I'm just in the progress of moving our application from LAM/MPI to
OpenMPI, mainly because OpenMPI makes it easier for a user to run
multiple jobs(MPI universa) simultaneously. This is useful if a user
wants to run smaller experiments without disturbing a large experiment
running in the background). I've been evaluation the performance using
a simple test, running on a hetrogenous cluster of 2 x dual core
Opteron machines, a couple of dual core P4 Xeon machines and a 8 core
Core2 machine. The main structure of the application is a master rank
distributing jobs packages to the rest of the ranks and collecting the
results.
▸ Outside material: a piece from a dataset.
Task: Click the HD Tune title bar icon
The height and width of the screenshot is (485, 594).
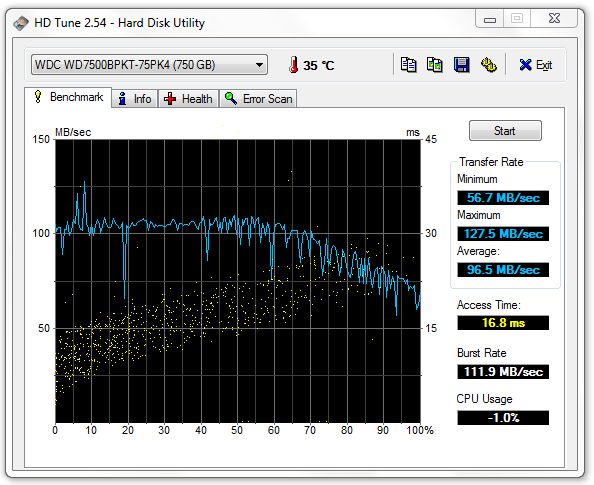Action: coord(21,23)
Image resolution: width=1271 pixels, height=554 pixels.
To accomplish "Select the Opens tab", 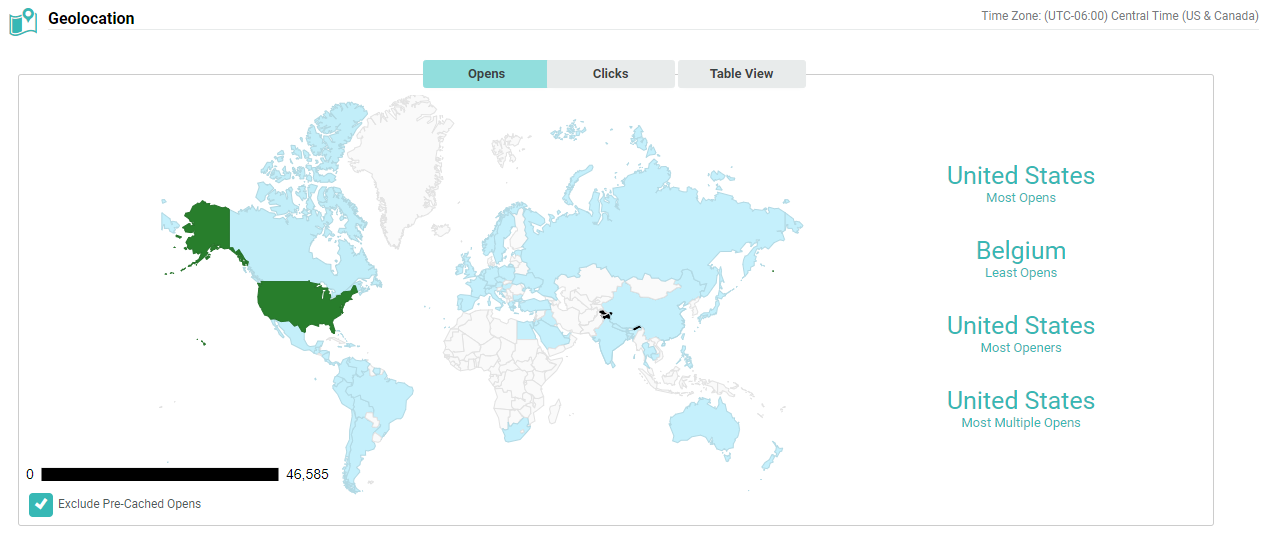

We don't use any fancy MPI features but rather see it as an
efficient low-level tool for broadcasting and transferring data.
When a single user runs a job (fully subscribed nodes, but not
oversubscribed, i.e one process per cpu-core) on an otherwise unloaded
cluster both LAM/MPI and OpenMPI average runtimes of about 1m33s
(OpenMPI has a slightly lower average).
When I start the same job simultaneously as two different users (thus
oversubscribing the nodes 2x) under LAM/MPI, the two jobs finish as an
average time of about 3m, thus scaling very well (we use the -ssi rpi
sysv option to mpirun under LAM/MPI to avoid busy waiting).
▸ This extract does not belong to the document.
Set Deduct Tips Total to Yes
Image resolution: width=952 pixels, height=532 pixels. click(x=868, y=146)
When running the same second experiment under OpenMPI, the average
runtime jumps up to about 3m30s, with runs occasionally taking more
than 4 minutes to complete. I do use the "--mca mpi_yield_when_idle 1"
option to mpirun, but it doesn't seem to make any difference. I've
also tried setting the environment variable
OMPI_MCA_mpi_yield_when_idle=1, but still no change. ompi_info says:
ompi_info --param all all | grep yield
MCA mpi: parameter "mpi_yield_when_idle" (current value: "1")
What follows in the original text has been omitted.